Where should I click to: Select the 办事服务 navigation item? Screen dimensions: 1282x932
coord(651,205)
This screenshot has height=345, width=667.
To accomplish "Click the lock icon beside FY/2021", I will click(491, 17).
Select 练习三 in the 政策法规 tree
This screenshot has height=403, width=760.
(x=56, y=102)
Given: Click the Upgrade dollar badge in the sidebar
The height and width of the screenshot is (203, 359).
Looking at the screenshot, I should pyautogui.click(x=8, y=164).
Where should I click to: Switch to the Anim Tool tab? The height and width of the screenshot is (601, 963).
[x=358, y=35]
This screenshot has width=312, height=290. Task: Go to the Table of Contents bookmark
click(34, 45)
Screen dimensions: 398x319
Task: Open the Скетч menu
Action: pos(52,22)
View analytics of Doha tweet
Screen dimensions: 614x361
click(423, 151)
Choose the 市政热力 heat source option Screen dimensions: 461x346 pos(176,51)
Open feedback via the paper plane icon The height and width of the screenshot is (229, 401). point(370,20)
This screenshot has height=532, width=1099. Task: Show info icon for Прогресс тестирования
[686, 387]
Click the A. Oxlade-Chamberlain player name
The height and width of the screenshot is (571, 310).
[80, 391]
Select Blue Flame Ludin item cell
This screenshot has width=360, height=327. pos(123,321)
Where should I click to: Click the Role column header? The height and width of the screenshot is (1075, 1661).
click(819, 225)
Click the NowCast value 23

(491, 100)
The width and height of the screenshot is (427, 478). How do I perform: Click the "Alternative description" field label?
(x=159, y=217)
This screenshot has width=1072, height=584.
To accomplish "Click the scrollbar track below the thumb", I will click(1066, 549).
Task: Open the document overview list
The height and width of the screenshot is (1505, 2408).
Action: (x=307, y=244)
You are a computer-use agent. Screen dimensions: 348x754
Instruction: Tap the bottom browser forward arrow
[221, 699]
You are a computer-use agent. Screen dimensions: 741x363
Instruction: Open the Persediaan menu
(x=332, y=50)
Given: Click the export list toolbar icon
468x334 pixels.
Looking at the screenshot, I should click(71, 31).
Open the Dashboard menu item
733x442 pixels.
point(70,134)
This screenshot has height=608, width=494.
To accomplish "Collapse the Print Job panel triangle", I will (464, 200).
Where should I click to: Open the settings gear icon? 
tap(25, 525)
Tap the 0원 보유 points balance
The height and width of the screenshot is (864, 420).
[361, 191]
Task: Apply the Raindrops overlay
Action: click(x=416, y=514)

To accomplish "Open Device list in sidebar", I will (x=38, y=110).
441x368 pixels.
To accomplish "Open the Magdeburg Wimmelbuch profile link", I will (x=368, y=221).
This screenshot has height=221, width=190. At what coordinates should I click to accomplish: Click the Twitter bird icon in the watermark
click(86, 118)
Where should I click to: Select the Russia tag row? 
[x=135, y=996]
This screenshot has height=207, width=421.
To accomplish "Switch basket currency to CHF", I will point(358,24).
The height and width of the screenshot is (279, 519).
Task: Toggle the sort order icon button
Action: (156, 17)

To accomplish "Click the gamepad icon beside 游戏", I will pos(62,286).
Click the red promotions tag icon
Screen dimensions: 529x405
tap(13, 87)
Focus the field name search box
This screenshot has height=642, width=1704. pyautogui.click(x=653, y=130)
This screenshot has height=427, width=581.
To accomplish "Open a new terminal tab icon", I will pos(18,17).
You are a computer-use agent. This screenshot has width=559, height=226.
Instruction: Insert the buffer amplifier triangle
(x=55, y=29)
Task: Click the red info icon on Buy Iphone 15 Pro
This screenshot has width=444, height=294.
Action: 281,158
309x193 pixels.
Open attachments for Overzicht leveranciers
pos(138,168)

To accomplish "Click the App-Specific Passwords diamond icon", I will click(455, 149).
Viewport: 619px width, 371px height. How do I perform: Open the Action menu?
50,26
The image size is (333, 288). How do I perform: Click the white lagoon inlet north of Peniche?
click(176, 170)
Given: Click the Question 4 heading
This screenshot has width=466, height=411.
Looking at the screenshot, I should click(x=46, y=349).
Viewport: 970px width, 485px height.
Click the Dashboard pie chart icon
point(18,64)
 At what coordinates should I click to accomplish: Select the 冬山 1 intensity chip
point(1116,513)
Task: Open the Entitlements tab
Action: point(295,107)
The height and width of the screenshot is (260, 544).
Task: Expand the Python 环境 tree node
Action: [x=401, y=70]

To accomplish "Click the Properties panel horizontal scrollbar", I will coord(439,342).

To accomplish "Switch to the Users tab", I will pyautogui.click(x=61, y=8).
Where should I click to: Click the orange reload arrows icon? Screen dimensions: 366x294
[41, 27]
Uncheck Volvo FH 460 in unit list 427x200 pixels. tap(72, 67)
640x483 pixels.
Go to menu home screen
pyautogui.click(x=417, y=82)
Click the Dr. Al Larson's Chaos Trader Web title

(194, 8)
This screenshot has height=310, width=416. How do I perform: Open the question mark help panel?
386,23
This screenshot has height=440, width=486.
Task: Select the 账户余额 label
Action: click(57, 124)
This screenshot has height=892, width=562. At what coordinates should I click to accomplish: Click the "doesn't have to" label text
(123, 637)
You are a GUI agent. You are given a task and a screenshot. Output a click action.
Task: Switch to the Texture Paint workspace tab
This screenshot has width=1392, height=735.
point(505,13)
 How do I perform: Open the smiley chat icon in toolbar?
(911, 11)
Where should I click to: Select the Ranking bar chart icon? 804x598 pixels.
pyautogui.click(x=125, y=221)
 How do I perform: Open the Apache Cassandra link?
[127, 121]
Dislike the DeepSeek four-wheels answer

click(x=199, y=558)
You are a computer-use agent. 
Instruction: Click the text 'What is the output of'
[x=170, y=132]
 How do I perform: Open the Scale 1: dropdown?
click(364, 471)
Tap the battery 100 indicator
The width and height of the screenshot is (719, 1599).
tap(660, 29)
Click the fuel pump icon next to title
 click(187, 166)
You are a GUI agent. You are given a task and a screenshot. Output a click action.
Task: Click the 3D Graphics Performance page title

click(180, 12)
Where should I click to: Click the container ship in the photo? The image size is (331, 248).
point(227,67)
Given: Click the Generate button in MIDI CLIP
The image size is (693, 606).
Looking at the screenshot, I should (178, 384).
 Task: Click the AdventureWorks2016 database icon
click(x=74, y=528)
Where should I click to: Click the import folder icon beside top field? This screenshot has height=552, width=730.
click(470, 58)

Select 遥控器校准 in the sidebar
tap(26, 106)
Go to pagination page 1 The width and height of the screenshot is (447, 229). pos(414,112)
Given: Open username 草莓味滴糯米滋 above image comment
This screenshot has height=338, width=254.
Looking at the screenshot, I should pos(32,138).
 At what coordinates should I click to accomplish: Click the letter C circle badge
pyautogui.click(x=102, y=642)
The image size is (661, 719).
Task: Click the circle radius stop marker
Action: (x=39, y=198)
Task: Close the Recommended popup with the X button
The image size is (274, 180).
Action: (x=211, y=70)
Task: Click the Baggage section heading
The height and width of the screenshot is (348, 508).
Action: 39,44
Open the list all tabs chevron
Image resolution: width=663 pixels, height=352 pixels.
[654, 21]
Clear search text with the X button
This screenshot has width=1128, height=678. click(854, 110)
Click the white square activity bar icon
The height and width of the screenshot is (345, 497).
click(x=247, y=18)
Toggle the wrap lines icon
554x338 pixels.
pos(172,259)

● ● ● ● ●

▶ _Required work_
Output each line of the records above exactly.

▶ _Result_
Where should I click to: Select the 办事服务 navigation item? Screen dimensions: 1282x932
coord(651,205)
This screenshot has height=345, width=667.
To accomplish "Click the lock icon beside FY/2021", I will click(491, 17).
Select 练习三 in the 政策法规 tree
This screenshot has height=403, width=760.
(x=56, y=102)
Given: Click the Upgrade dollar badge in the sidebar
The height and width of the screenshot is (203, 359).
Looking at the screenshot, I should pyautogui.click(x=8, y=164).
Where should I click to: Switch to the Anim Tool tab? The height and width of the screenshot is (601, 963).
[x=358, y=35]
This screenshot has width=312, height=290. Task: Go to the Table of Contents bookmark
click(34, 45)
Screen dimensions: 398x319
Task: Open the Скетч menu
Action: pos(52,22)
View analytics of Doha tweet
Screen dimensions: 614x361
click(423, 151)
Choose the 市政热力 heat source option Screen dimensions: 461x346 pos(176,51)
Open feedback via the paper plane icon The height and width of the screenshot is (229, 401). point(370,20)
This screenshot has height=532, width=1099. Task: Show info icon for Прогресс тестирования
[686, 387]
Click the A. Oxlade-Chamberlain player name
The height and width of the screenshot is (571, 310).
[80, 391]
Select Blue Flame Ludin item cell
This screenshot has width=360, height=327. pos(123,321)
Where should I click to: Click the Role column header? The height and width of the screenshot is (1075, 1661).
click(819, 225)
Click the NowCast value 23

(491, 100)
The width and height of the screenshot is (427, 478). How do I perform: Click the "Alternative description" field label?
(x=159, y=217)
This screenshot has width=1072, height=584.
To accomplish "Click the scrollbar track below the thumb", I will click(1066, 549).
Task: Open the document overview list
The height and width of the screenshot is (1505, 2408).
Action: (x=307, y=244)
You are a computer-use agent. Screen dimensions: 348x754
Instruction: Tap the bottom browser forward arrow
[221, 699]
You are a computer-use agent. Screen dimensions: 741x363
Instruction: Open the Persediaan menu
(x=332, y=50)
Given: Click the export list toolbar icon
468x334 pixels.
Looking at the screenshot, I should click(71, 31).
Open the Dashboard menu item
733x442 pixels.
point(70,134)
This screenshot has height=608, width=494.
To accomplish "Collapse the Print Job panel triangle", I will (464, 200).
Where should I click to: Open the settings gear icon? 
tap(25, 525)
Tap the 0원 보유 points balance
The height and width of the screenshot is (864, 420).
[361, 191]
Task: Apply the Raindrops overlay
Action: click(x=416, y=514)

To accomplish "Open Device list in sidebar", I will (x=38, y=110).
441x368 pixels.
To accomplish "Open the Magdeburg Wimmelbuch profile link", I will (x=368, y=221).
This screenshot has height=221, width=190. At what coordinates should I click to accomplish: Click the Twitter bird icon in the watermark
click(86, 118)
Where should I click to: Select the Russia tag row? 
[x=135, y=996]
This screenshot has height=207, width=421.
To accomplish "Switch basket currency to CHF", I will point(358,24).
The height and width of the screenshot is (279, 519).
Task: Toggle the sort order icon button
Action: (156, 17)

To accomplish "Click the gamepad icon beside 游戏", I will pos(62,286).
Click the red promotions tag icon
Screen dimensions: 529x405
tap(13, 87)
Focus the field name search box
This screenshot has height=642, width=1704. pyautogui.click(x=653, y=130)
This screenshot has height=427, width=581.
To accomplish "Open a new terminal tab icon", I will pos(18,17).
You are a computer-use agent. This screenshot has width=559, height=226.
Instruction: Insert the buffer amplifier triangle
(x=55, y=29)
Task: Click the red info icon on Buy Iphone 15 Pro
This screenshot has width=444, height=294.
Action: 281,158
309x193 pixels.
Open attachments for Overzicht leveranciers
pos(138,168)

To accomplish "Click the App-Specific Passwords diamond icon", I will click(455, 149).
Viewport: 619px width, 371px height. How do I perform: Open the Action menu?
50,26
The image size is (333, 288). How do I perform: Click the white lagoon inlet north of Peniche?
click(176, 170)
Given: Click the Question 4 heading
This screenshot has width=466, height=411.
Looking at the screenshot, I should click(x=46, y=349).
Viewport: 970px width, 485px height.
Click the Dashboard pie chart icon
point(18,64)
 At what coordinates should I click to accomplish: Select the 冬山 1 intensity chip
point(1116,513)
Task: Open the Entitlements tab
Action: point(295,107)
The height and width of the screenshot is (260, 544).
Task: Expand the Python 环境 tree node
Action: [x=401, y=70]

To accomplish "Click the Properties panel horizontal scrollbar", I will coord(439,342).

To accomplish "Switch to the Users tab", I will pyautogui.click(x=61, y=8).
Where should I click to: Click the orange reload arrows icon? Screen dimensions: 366x294
[41, 27]
Uncheck Volvo FH 460 in unit list 427x200 pixels. tap(72, 67)
640x483 pixels.
Go to menu home screen
pyautogui.click(x=417, y=82)
Click the Dr. Al Larson's Chaos Trader Web title

(194, 8)
This screenshot has height=310, width=416. How do I perform: Open the question mark help panel?
386,23
This screenshot has height=440, width=486.
Task: Select the 账户余额 label
Action: click(57, 124)
This screenshot has height=892, width=562. At what coordinates should I click to accomplish: Click the "doesn't have to" label text
(123, 637)
You are a GUI agent. You are given a task and a screenshot. Output a click action.
Task: Switch to the Texture Paint workspace tab
This screenshot has width=1392, height=735.
point(505,13)
 How do I perform: Open the smiley chat icon in toolbar?
(911, 11)
Where should I click to: Select the Ranking bar chart icon? 804x598 pixels.
pyautogui.click(x=125, y=221)
 How do I perform: Open the Apache Cassandra link?
[127, 121]
Dislike the DeepSeek four-wheels answer

click(x=199, y=558)
You are a computer-use agent. 
Instruction: Click the text 'What is the output of'
[x=170, y=132]
 How do I perform: Open the Scale 1: dropdown?
click(364, 471)
Tap the battery 100 indicator
The width and height of the screenshot is (719, 1599).
tap(660, 29)
Click the fuel pump icon next to title
 click(187, 166)
You are a GUI agent. You are given a task and a screenshot. Output a click action.
Task: Click the 3D Graphics Performance page title

click(180, 12)
Where should I click to: Click the container ship in the photo? The image size is (331, 248).
point(227,67)
Given: Click the Generate button in MIDI CLIP
The image size is (693, 606).
Looking at the screenshot, I should (178, 384).
 Task: Click the AdventureWorks2016 database icon
click(x=74, y=528)
Where should I click to: Click the import folder icon beside top field? This screenshot has height=552, width=730.
click(470, 58)

Select 遥控器校准 in the sidebar
tap(26, 106)
Go to pagination page 1 The width and height of the screenshot is (447, 229). pos(414,112)
Given: Open username 草莓味滴糯米滋 above image comment
This screenshot has height=338, width=254.
Looking at the screenshot, I should pos(32,138).
 At what coordinates should I click to accomplish: Click the letter C circle badge
pyautogui.click(x=102, y=642)
The image size is (661, 719).
Task: Click the circle radius stop marker
Action: (x=39, y=198)
Task: Close the Recommended popup with the X button
The image size is (274, 180).
Action: (x=211, y=70)
Task: Click the Baggage section heading
The height and width of the screenshot is (348, 508).
Action: 39,44
Open the list all tabs chevron
Image resolution: width=663 pixels, height=352 pixels.
[654, 21]
Clear search text with the X button
This screenshot has width=1128, height=678. click(854, 110)
Click the white square activity bar icon
The height and width of the screenshot is (345, 497).
click(x=247, y=18)
Toggle the wrap lines icon
554x338 pixels.
pos(172,259)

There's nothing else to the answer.